■ What to do ■
Leave out pictures; repeat exactly the lines from the "Given: Expand the entities Object" line through the last of the data below.

Start of Provided data

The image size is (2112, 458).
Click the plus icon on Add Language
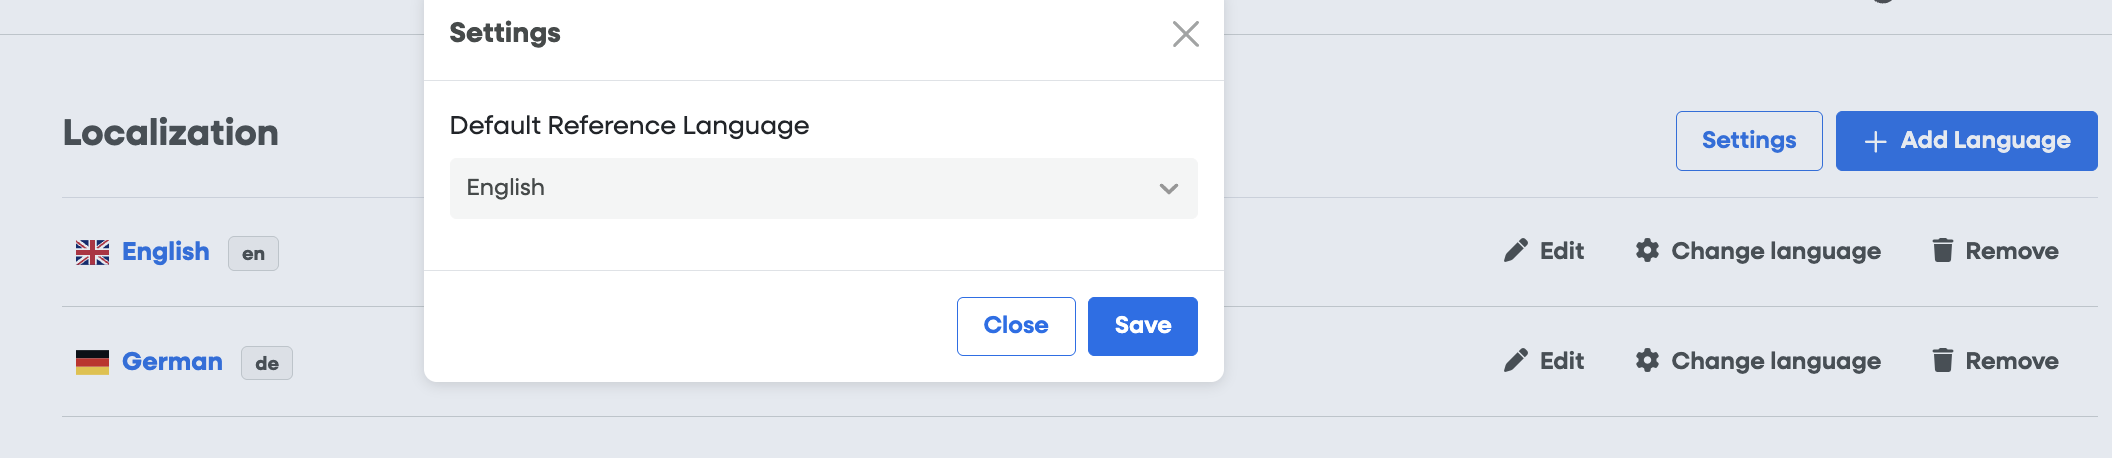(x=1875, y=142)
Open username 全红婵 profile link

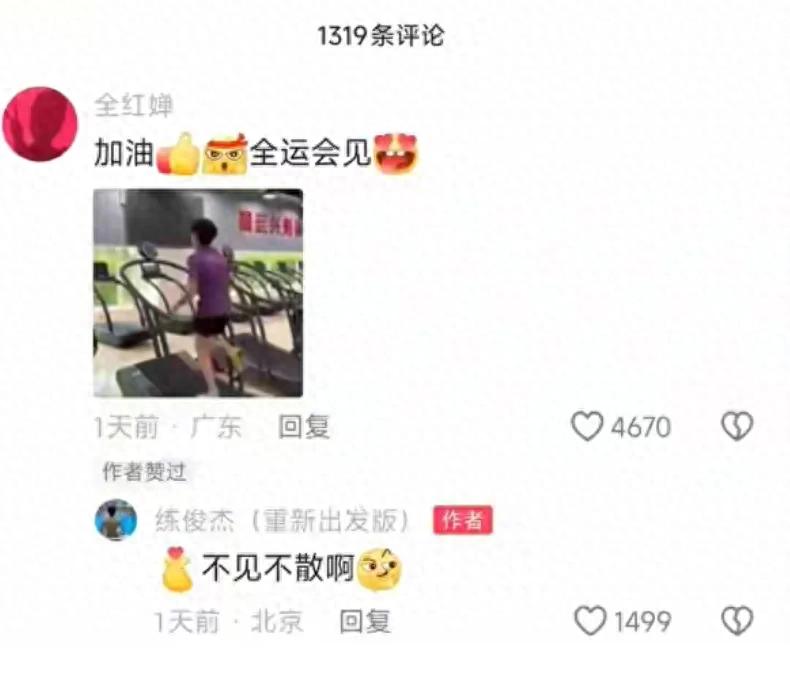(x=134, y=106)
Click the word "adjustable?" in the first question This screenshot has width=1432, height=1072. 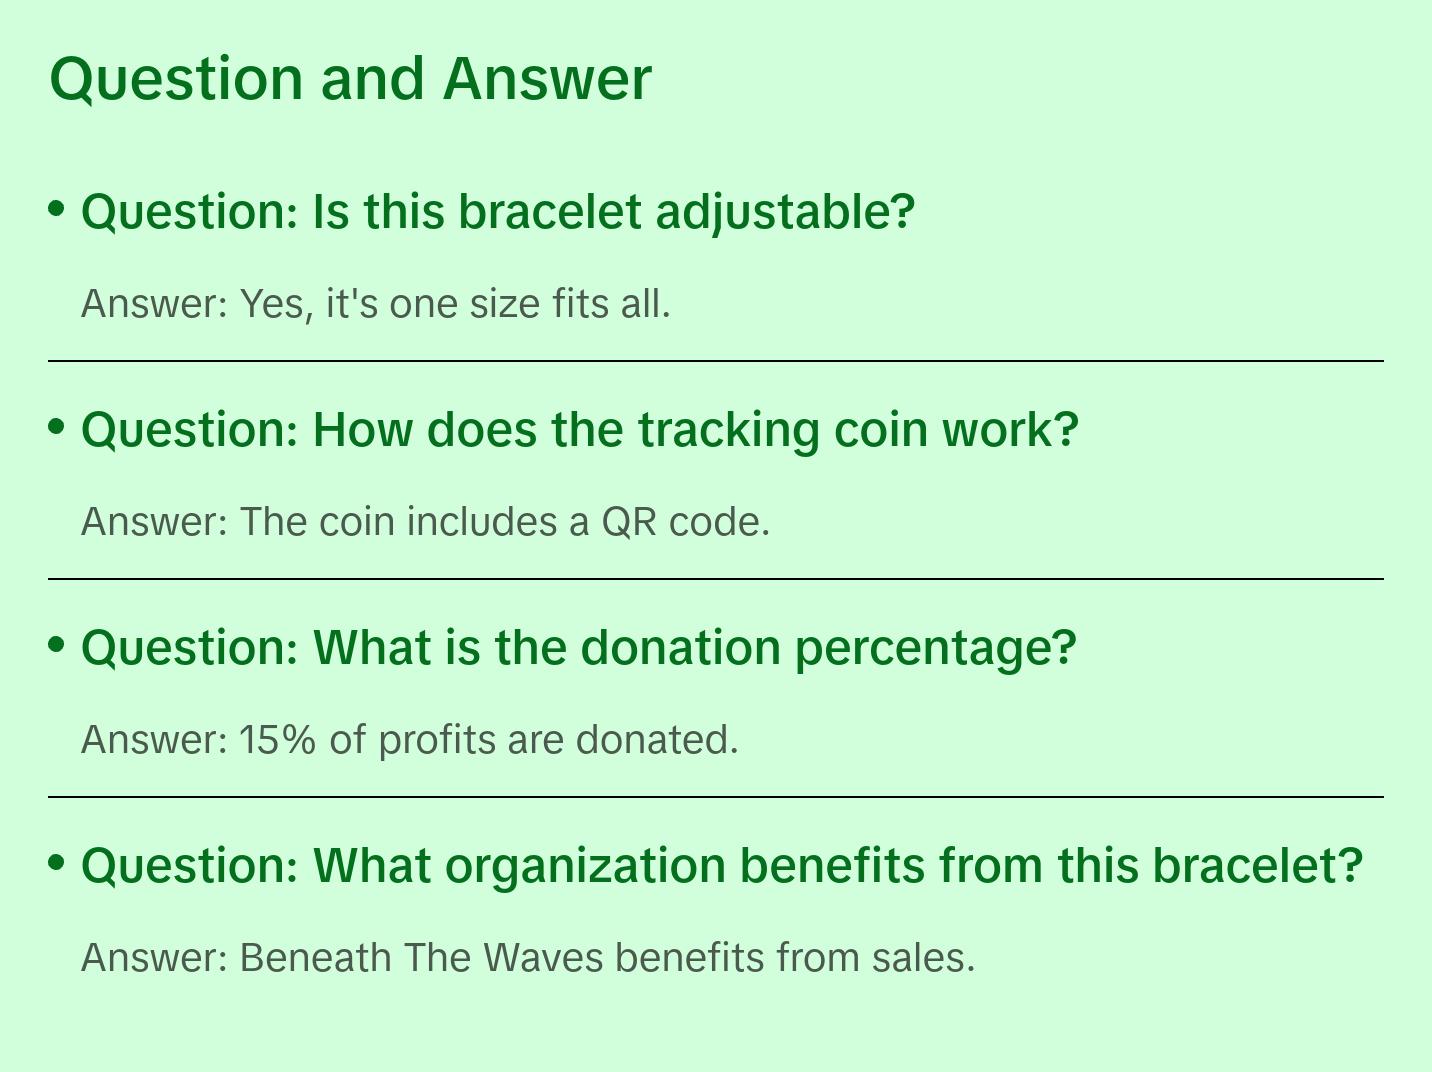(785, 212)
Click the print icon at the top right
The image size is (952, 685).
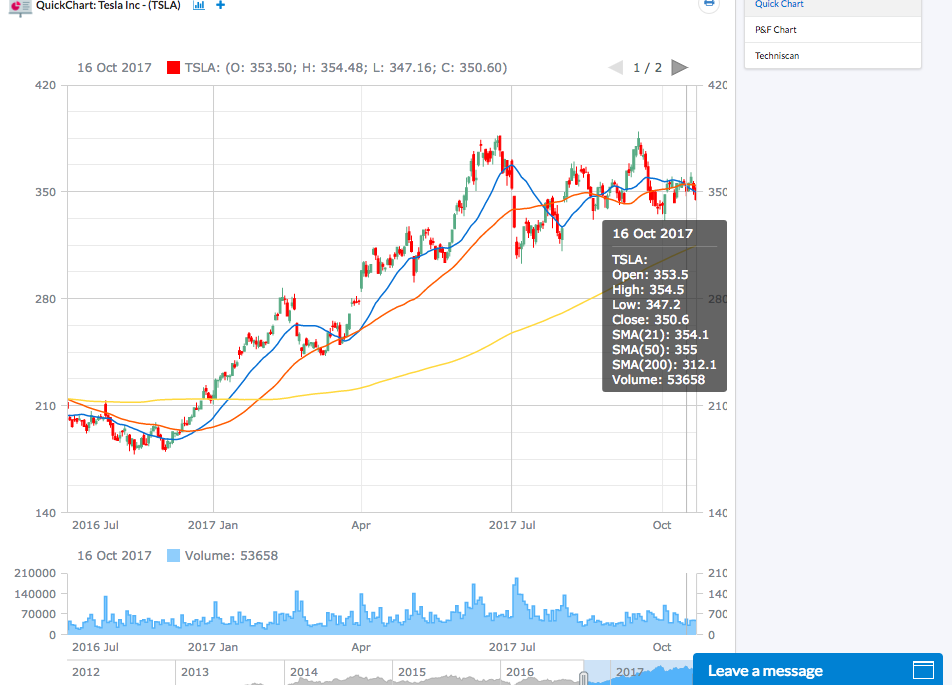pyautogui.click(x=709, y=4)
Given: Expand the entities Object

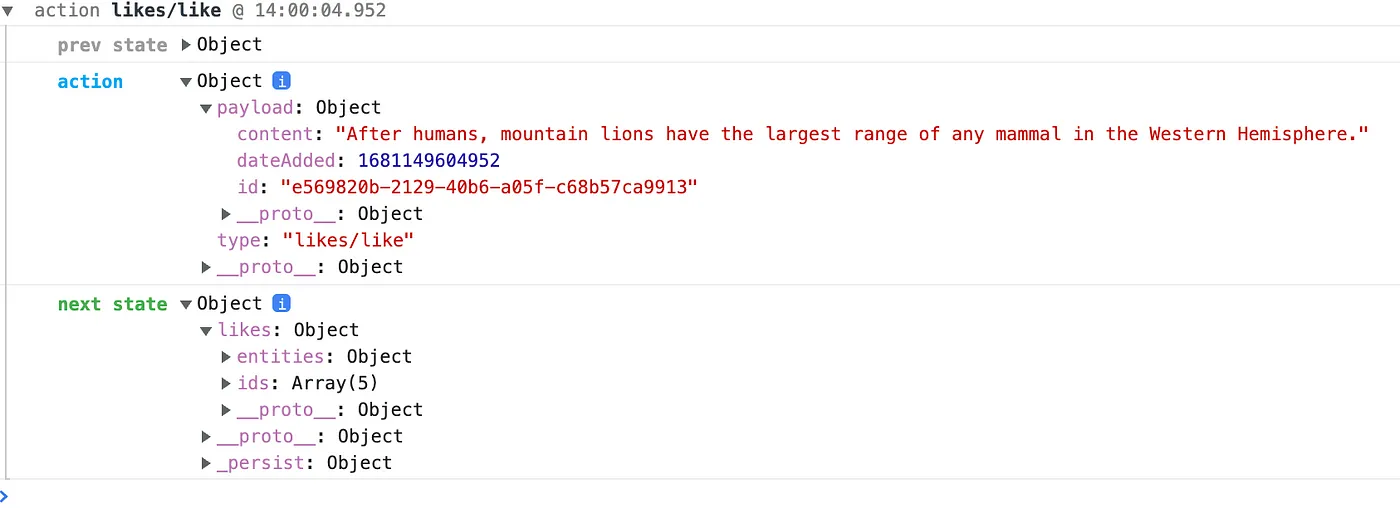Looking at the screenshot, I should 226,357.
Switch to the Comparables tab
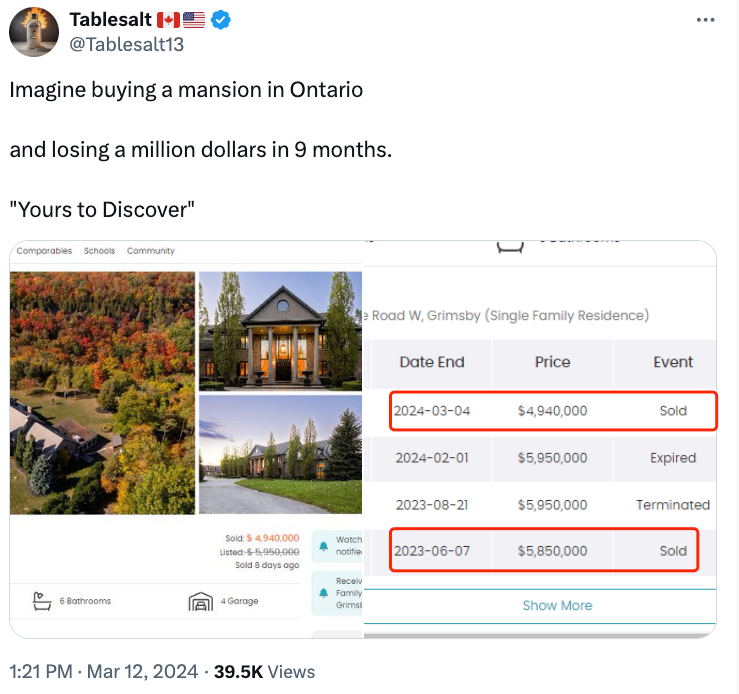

End of Provided data

■ Exercise answer ■
Given: Expand the entities Object

Looking at the screenshot, I should 226,357.
Switch to the Comparables tab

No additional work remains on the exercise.